Nonlinear Constitutive Model for Concretes at Early Ages Considering the Hydration Reaction
Publication: Journal of Engineering Mechanics
Volume 149, Issue 2
Abstract
Hygro-thermal and hydration behaviors exist in concretes at early ages, which inevitably affect their mechanical properties. Accompanying water consumption in the concrete, there are several irreversible thermodynamic processes, including hydration heat production and strength growth. By considering coupled deformation, heat conduction, and a hydration reaction, a thermodynamically consistent continuum theory is developed for concrete at early age. At first, to satisfy the dissipation inequality, the energy dissipation caused by these irreversible processes can be tentatively described by introducing a hydration extent , so that a hydration kinetic equation considering the temperature and stress effects is established by linking the reaction rate with the concentrations of reactants.
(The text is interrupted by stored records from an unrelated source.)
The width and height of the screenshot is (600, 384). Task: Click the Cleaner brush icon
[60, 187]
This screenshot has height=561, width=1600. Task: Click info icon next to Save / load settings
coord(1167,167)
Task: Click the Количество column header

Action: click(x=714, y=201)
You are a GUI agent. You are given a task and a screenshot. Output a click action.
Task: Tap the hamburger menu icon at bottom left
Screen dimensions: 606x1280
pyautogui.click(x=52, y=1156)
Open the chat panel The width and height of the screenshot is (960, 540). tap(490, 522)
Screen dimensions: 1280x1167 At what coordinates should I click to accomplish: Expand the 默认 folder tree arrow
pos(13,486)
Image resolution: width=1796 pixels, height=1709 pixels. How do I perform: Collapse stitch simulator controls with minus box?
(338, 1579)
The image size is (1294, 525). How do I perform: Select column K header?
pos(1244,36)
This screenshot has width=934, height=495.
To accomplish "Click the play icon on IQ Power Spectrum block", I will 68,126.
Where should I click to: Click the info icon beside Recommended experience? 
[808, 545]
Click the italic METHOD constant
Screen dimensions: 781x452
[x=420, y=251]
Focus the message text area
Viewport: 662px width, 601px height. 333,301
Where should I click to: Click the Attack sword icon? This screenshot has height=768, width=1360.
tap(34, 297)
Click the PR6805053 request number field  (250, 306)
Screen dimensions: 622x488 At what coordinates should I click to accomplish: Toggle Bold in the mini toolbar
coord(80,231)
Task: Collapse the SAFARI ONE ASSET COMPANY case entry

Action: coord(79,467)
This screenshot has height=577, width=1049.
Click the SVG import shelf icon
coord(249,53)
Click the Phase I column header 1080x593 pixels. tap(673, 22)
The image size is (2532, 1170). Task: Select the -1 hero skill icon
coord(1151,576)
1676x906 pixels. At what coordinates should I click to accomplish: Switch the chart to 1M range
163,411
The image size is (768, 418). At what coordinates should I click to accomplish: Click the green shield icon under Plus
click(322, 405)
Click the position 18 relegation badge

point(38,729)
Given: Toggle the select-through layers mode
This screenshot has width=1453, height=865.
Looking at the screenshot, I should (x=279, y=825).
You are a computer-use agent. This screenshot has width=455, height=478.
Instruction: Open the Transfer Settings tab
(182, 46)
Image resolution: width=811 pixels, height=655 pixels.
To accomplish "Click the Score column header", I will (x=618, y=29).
Compared to the Arrhenius linear relation between the reaction rate and chemical affinity, this nonlinear hydration kinetic equation is applicable to complex hydration reactions. Then, a fully coupled nonlinear constitutive model is constructed to interpret the thermo-chemical-mechanical interactions, whose numerical implementation is generated in commercial software ABAQUS using UEL (user-defined element) subroutines. Particularly, the model is used to predict the evolution of elastic modulus and temperature of two kinds of concretes under adiabatic testing: ordinary concrete (OC) and high performance concrete (HPC), which shows good agreement with experimental results. Furthermore, some examples are numerically studied to illustrate the interactions among mechanical deformation, hydration reaction, and heat conduction in concrete at early ages.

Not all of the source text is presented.